Но, разумеется, Малыш Кобб соврал. Он ни на мгновение не думал хорошо себя вести. А быть может, просто знал, как это.
– Нам нужно понять, что ты умеешь! – заявил он. – Хозяин говорит, что детям самое место на свалке, и они ничего не умеют, потому что все они – полные ничтожества.
– Ты обещал! – напомнил ему Калеб, но Малыш Кобб поднял руку – мол, подожди, это еще не все.
– Хозяин – дурак, – сказал он и вдруг огляделся по сторонам, бросил испуганный взгляд на зашторенное окно и в страхе вжал голову в плечи. – Что он может знать! Ты вот не такой уж и ничтожный. Тебе только надо немного научиться. И тогда ты перестанешь быть бессмысленным.
– Научиться? – удивился Калеб.
– Ну да. – Кукла усмехнулась. – Так что давай тебя обучим хорошим манерам! Согласен?
Малыш Кобб не стал дожидаться ответа и принялся руководить ребенком: он заставлял его делать сперва одно, затем другое, после третье, но всякий раз он был недоволен – прямо как строгий учитель. Он требовал, чтобы Калеб кувыркался и шалил, учил его показывать плохие жесты, велел ему браниться – да так, что мальчик не понимал практически ни одного слова из тех, что был вынужден повторять. Малыш Кобб его шпынял, больно тыкал острыми пальцами, один раз даже отвесил пощечину. И в какой-то момент Калеб почувствовал, что с некоторых пор вовсе не Малыш Кобб его игрушка, а что он сам – игрушка Малыша Кобба.

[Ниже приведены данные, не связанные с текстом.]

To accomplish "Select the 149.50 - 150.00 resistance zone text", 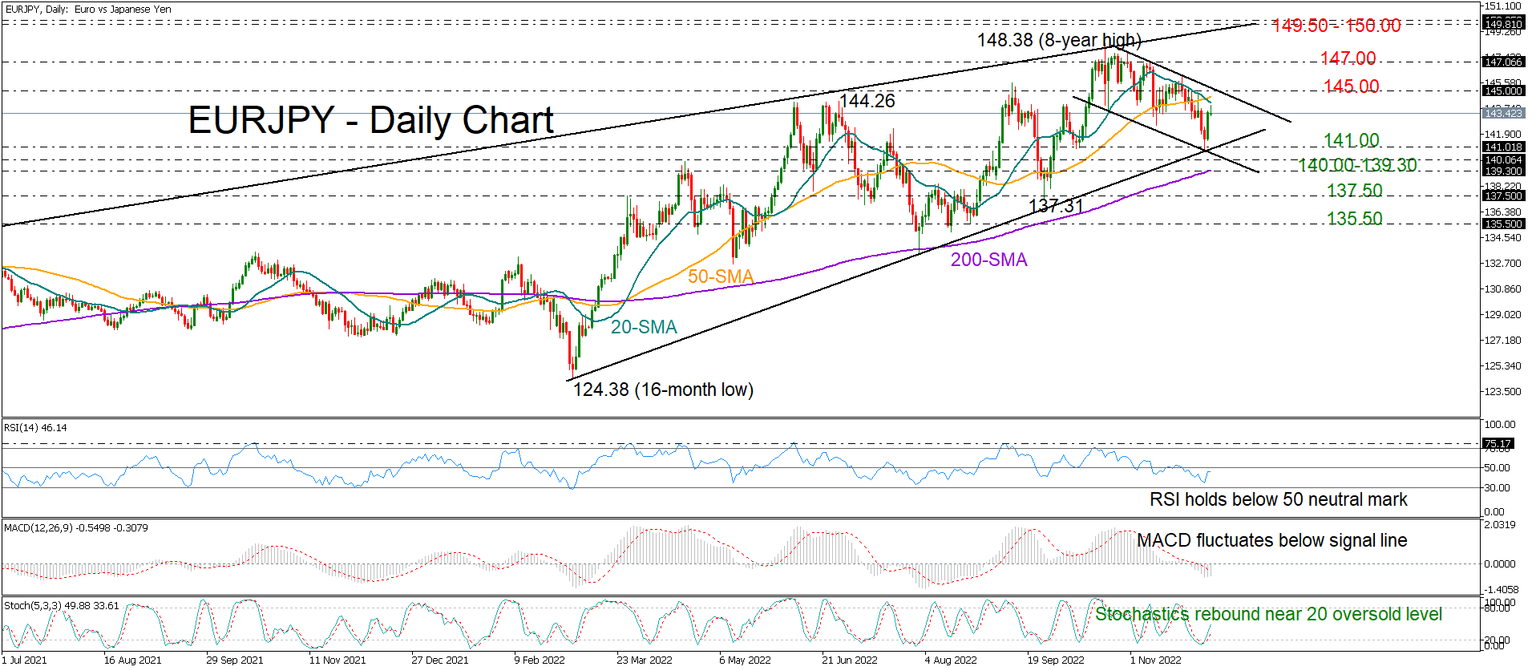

Он хотел позвать папу, хотел позвать маму, но не отваживался вызвать гнев куклы.
«Вот бы они зашли, просто зашли в комнату!» – думал он с надеждой, но они будто ничего не слышали. А еще Калеб очень боялся. Уже не только Малыша Кобба, но и того, что ему не поверят.

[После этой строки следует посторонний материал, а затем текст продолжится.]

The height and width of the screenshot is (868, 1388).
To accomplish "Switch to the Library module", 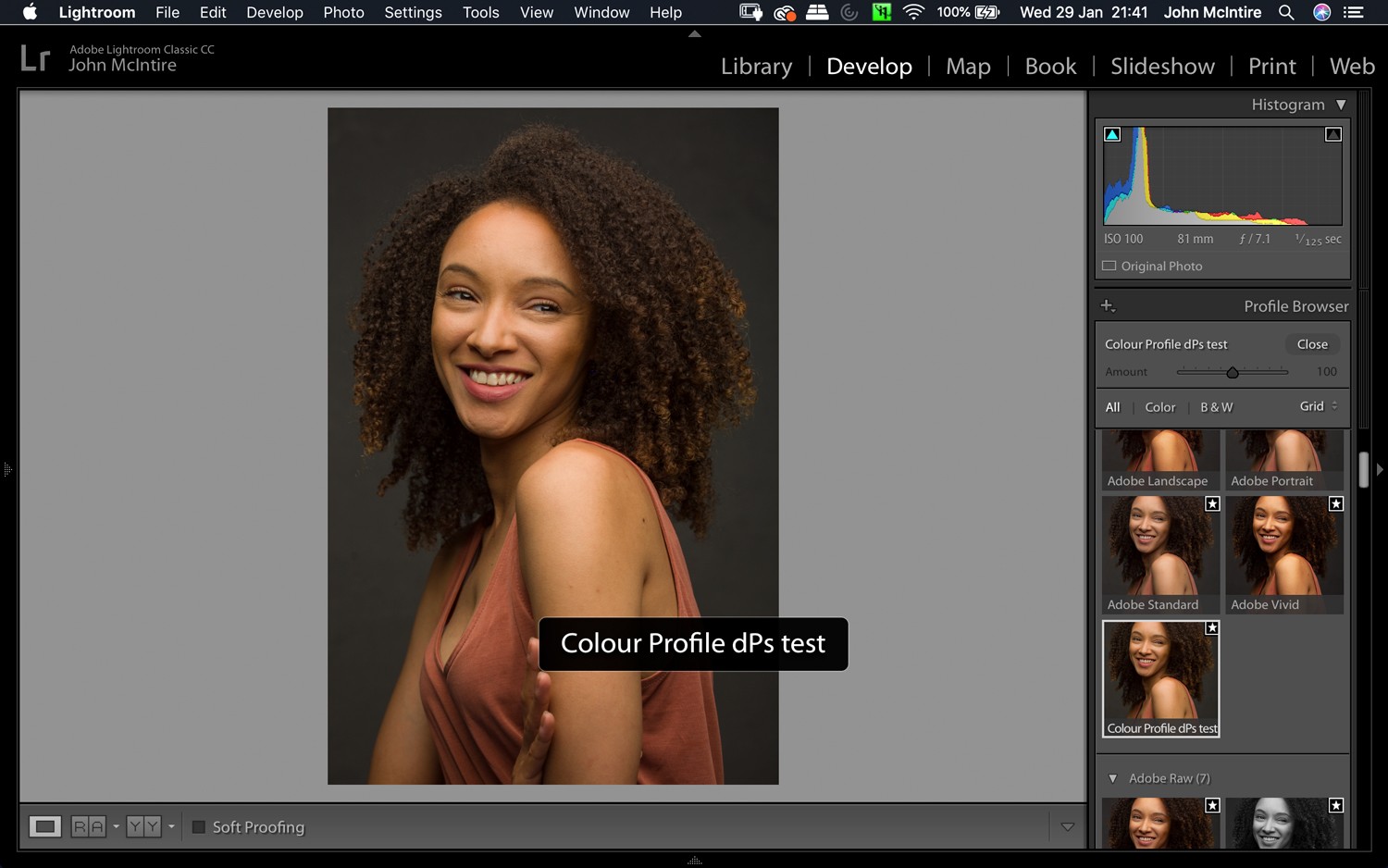I will click(x=756, y=66).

В какой-то момент он не выдержал и уже собрался было броситься к двери, убежать отсюда, позвать на помощь, но кукла, предвосхитив все это, сказала ему:
– Посмотри, какой бедлам ты устроил в комнате! Твои мамочка и папочка ни за что не поверят, что это сделал я! Они решат, что это ты здесь все разворотил, порвал их слезовыжимательные любовные письма! Они услышат, как ты грязно бранишься, увидят, что ты показываешь плохие жесты, и побьют тебя. А когда ты скажешь, что это был не ты, никто не станет слушать, потому что я – просто кукла – что с меня взять? Очень глупо сваливать все на игрушку, на маленького деревянного человечка, сидящего в углу. И знаешь, что тогда будет? – и, не дожидаясь ответа, Малыш Кобб продолжил: – Тебя отдадут в психушку! Так и знай! А это ж-у-у-у-ткое место! Хозяин оттуда сбежал. Он говорит, что туда попадают только самые отъявленные безумцы. И их мучают, их держат в смирительных рубашках, ну, знаешь, у которых рукава завязываются за спиной, и эти несчастные не могут даже пошевелиться! Еще им засовывают в рот кляп, бьют их палками и не кормят. И никогда-никогда и ни за что не дают им сладости! А их мамочки и папочки не жалеют их! Знаешь, что они делают?